= Buy to let =

Property transaction in the UK

Buy to let is a British phrase meaning the purchase of a property specifically to let out, that is to rent it out. A buy-to-let mortgage is a mortgage loan specifically designed for this purpose. Buy-to-let properties are usually residential but the term includes student property investments and hotel room investments.

==History==
Before the 1980s few people became private landlords. Buying a property to rent was seen as the preserve of professional landlords and people rich enough to pay cash, or who had large deposits that enabled them to obtain commercial mortgages. The modern 'buy-to-let' mortgage was not available and the possibility of buying property to fund a retirement income did not occur to most people. There was no infrastructure of loans, advice, or information.

The critical change came with the Housing Act 1988 when the assured shorthold tenancy came into being. This gave potential landlords and lenders the confidence that tenants would only live in the property for a fixed period.

After the late 1990s buy-to-let grew strongly. According to the Council of Mortgage Lenders, lenders advanced more than 1.7 million buy-to-let loans between 1999 and 2015. The private rented sector more than doubled in size. Buy-to-let mortgage balances outstanding grew to more than £200 billion.

==Benefits and risk==
As for all property rental, the benefits for a buy-to-let landlord can include a stable income from rental receipts and an accumulation of wealth if house prices go up. Rising house prices in the UK have made buy-to-let a popular way to invest. The main risk involves leveraged speculation, where the landlord takes a loan to buy the property with the expectation that the house can be sold later for a higher price, or that rental income will meet or exceed the cost of the loan. If the landlord cannot meet their mortgage repayments, the lender will seek to repossess the property and sell it to recover the loan. If prices have fallen, leveraging could leave the landlord in negative equity.

Further risks are substantial changes in Government policy (see the section below).

==Yields==
Research by Paragon Bank in August 2025 found that 87% of landlords reported making a profit, with 21% describing this as a 'large' profit and 66% a 'small' profit. Only 5% reported any form of loss. However, the National Residential Landlords Association reported that average net profits dropped below 4% in early 2025, the lowest since 2007.

The average gross rental yield in the UK stood at approximately 6% to 7% in late 2025, according to data from the Global Property Guide.

==Buy-to-let mortgages==
Buy-to-let mortgage is a mortgage arrangement in which an investor borrows money to purchase property in the private rented sector in order to let it out to tenants. Buy-to-let mortgages have been on offer in the UK since 1996.

Lenders calculate how much they are willing to lend using a different formula than for an owner-occupied property. They tend to look at the expected monthly rental income to determine the maximum loan available. Depending on the lender, borrowers might also be allowed to include their own personal income in the calculation of the maximum amount that they can borrow. First-time landlords might also be required to have a separate annual income of at least £25,000. For an owner-occupied property, the calculation is typically a multiple of the owner's annual income.

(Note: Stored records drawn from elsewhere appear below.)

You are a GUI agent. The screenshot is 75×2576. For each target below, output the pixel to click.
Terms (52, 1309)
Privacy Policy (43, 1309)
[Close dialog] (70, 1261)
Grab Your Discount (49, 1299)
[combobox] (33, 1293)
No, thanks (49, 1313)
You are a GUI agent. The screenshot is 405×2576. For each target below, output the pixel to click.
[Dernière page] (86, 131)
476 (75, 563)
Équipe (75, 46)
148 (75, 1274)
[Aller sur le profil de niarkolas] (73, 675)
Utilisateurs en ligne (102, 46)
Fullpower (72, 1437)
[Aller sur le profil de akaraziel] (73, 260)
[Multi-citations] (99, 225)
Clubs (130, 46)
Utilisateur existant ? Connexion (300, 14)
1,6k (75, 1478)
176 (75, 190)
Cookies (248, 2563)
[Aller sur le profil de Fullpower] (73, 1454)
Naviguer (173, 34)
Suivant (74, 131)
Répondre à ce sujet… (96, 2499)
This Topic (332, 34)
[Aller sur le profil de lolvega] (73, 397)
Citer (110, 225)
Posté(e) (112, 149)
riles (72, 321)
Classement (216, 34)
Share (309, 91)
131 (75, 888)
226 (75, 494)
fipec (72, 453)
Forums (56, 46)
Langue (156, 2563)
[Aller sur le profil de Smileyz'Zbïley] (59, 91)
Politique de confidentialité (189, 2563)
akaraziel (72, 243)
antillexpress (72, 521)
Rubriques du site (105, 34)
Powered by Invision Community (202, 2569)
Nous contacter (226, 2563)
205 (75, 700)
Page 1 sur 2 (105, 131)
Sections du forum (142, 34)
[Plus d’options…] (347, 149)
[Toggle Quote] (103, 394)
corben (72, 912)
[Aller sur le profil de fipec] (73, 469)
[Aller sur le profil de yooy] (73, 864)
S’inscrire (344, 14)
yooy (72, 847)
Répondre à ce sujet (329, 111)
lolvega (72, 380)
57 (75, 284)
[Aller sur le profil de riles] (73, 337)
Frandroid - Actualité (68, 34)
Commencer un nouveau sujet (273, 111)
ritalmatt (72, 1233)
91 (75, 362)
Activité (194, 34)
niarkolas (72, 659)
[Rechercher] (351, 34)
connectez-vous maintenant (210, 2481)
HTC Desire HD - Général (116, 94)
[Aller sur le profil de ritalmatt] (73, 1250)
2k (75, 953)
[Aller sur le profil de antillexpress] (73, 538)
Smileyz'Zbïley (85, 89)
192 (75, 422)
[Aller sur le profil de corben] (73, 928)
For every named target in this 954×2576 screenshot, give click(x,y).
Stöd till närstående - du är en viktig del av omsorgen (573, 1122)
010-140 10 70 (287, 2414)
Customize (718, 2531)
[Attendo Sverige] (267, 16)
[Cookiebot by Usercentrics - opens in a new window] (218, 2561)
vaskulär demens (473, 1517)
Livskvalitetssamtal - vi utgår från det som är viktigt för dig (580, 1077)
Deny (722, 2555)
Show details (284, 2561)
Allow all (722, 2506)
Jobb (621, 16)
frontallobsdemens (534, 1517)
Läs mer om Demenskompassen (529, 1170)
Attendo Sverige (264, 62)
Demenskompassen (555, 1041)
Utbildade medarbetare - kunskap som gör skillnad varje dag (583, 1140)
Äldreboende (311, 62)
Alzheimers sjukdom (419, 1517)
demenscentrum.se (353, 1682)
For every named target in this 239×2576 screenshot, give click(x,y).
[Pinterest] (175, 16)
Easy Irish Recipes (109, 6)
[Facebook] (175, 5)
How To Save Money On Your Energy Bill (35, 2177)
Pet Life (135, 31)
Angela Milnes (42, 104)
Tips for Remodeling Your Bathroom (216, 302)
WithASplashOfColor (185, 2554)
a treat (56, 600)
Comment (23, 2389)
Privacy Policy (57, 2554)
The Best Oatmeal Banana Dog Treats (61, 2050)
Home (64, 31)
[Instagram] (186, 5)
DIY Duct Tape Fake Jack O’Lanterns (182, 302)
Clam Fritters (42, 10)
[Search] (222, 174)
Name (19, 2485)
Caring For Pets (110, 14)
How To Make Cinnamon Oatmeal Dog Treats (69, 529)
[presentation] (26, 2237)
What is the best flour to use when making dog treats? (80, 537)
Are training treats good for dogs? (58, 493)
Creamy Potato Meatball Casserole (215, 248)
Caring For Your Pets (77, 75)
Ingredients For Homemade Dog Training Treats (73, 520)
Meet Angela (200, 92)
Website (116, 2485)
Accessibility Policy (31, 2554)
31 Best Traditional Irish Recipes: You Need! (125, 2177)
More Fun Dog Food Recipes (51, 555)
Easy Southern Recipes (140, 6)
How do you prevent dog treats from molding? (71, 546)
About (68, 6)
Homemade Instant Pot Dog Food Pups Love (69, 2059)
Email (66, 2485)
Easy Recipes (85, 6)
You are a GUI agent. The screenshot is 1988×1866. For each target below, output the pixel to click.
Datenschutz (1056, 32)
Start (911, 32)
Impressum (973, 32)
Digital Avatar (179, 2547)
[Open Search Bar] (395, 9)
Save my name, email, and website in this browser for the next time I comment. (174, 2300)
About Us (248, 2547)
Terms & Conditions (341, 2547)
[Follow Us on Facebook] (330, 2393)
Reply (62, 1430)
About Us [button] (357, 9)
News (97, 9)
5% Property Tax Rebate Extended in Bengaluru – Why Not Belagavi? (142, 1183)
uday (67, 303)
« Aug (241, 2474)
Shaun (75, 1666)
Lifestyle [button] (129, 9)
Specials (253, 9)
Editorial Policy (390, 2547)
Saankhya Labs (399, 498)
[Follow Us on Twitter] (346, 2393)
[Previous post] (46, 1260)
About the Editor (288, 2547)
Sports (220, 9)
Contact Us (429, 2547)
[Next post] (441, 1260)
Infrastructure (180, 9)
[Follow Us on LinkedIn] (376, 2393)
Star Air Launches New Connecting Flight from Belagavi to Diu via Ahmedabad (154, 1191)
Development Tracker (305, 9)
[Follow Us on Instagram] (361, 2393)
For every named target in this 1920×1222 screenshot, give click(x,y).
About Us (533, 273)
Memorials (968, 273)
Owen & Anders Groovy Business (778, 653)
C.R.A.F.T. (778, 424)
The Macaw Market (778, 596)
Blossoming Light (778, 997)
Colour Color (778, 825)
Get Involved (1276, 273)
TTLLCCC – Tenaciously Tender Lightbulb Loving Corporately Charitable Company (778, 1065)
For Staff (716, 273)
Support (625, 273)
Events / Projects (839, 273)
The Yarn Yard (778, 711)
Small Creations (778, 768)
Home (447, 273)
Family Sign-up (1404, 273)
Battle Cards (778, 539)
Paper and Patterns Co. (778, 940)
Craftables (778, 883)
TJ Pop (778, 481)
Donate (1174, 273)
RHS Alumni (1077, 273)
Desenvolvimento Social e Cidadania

The most common type of buy-to-let mortgage is an interest only option. The interest rate on the mortgage can be fixed or variable. Fixed rates means that the payments would not fluctuate, and variable rates means that the payments may go up or down in line with the Bank of England base rate. The interest rates and fees that are offered on BTL mortgages are, on average, slightly higher than those for an owner-occupied mortgage. This is due to the perception amongst banks and other lending institutions that BTL mortgages represent a greater risk than residential owner-occupier mortgages.

Many people may not be able to qualify for a buy-to-let mortgage. Criteria for acceptance can include deposit amounts, credit rating, and more.

In the late 1990s and during the early part of the 21st century, this type of investment became popular and helped drive house prices dramatically upwards.

== Landlord management practices ==
Research into self-managing landlords published in November 2025 found that 92.5% still relied on informal communication methods such as phone calls, text messages and email to manage property repairs, with only 7.5% using formal maintenance or ticketing software.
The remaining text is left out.